▶ _Required work_: Retype the items below word for word, starting at the first one and ending with the line that contains "Action: coord(34,38)", and leave the pictures out of your copy.

-- BEGIN --

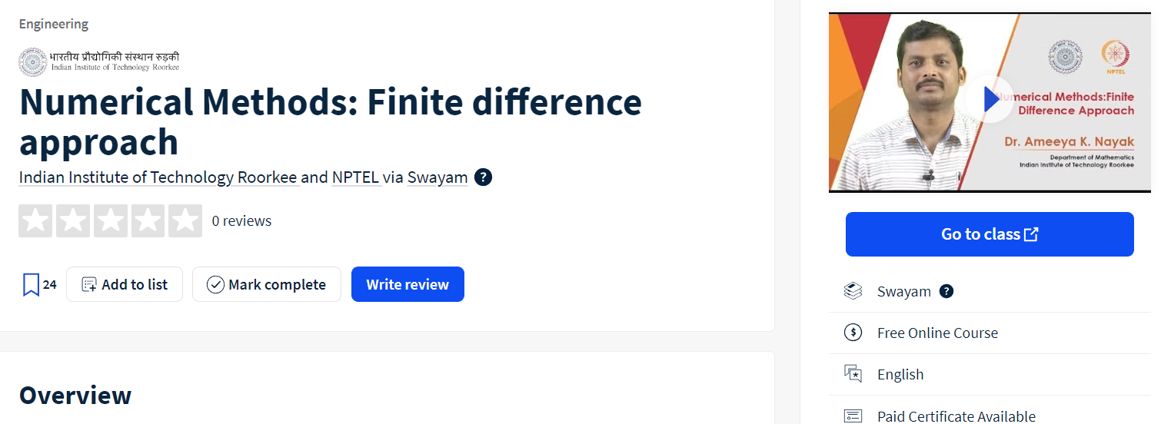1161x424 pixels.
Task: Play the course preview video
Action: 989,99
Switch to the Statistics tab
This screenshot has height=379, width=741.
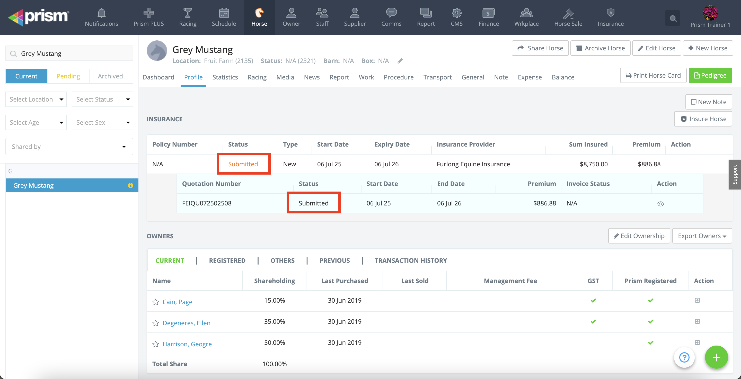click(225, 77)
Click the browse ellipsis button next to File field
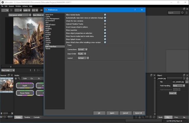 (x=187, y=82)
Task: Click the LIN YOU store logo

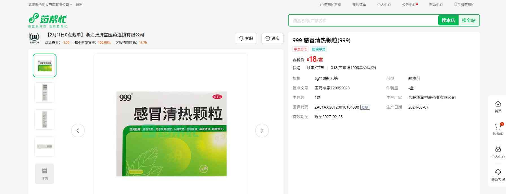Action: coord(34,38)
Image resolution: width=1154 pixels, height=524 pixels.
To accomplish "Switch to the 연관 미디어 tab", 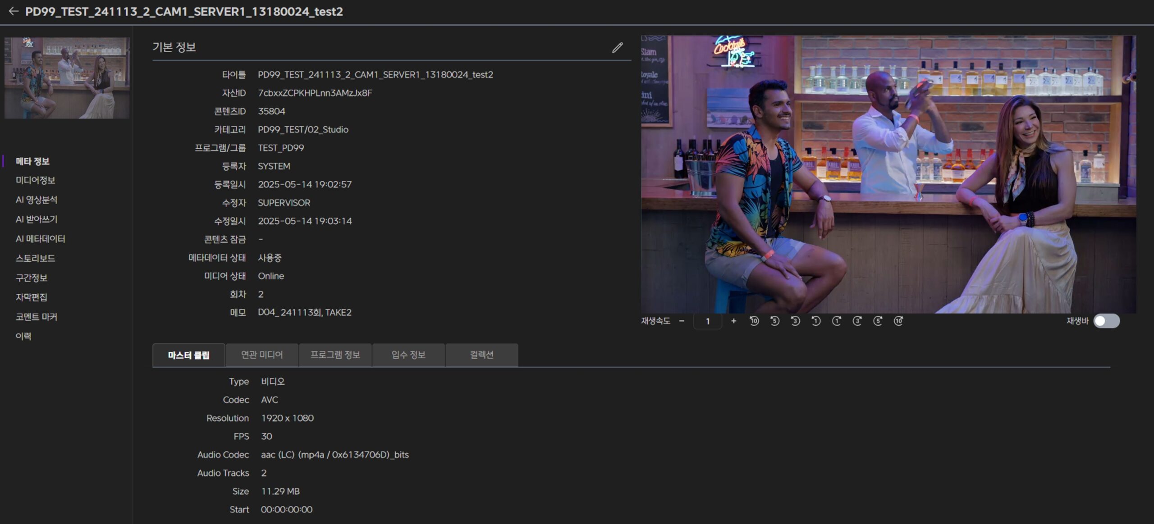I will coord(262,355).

-- END --

▶ _Response below_:
1161x424 pixels.
Task: Play the course preview video
Action: 989,99
Switch to the Statistics tab
This screenshot has height=379, width=741.
click(225, 77)
Click the browse ellipsis button next to File field
 (x=187, y=82)
Task: Click the LIN YOU store logo

Action: coord(34,38)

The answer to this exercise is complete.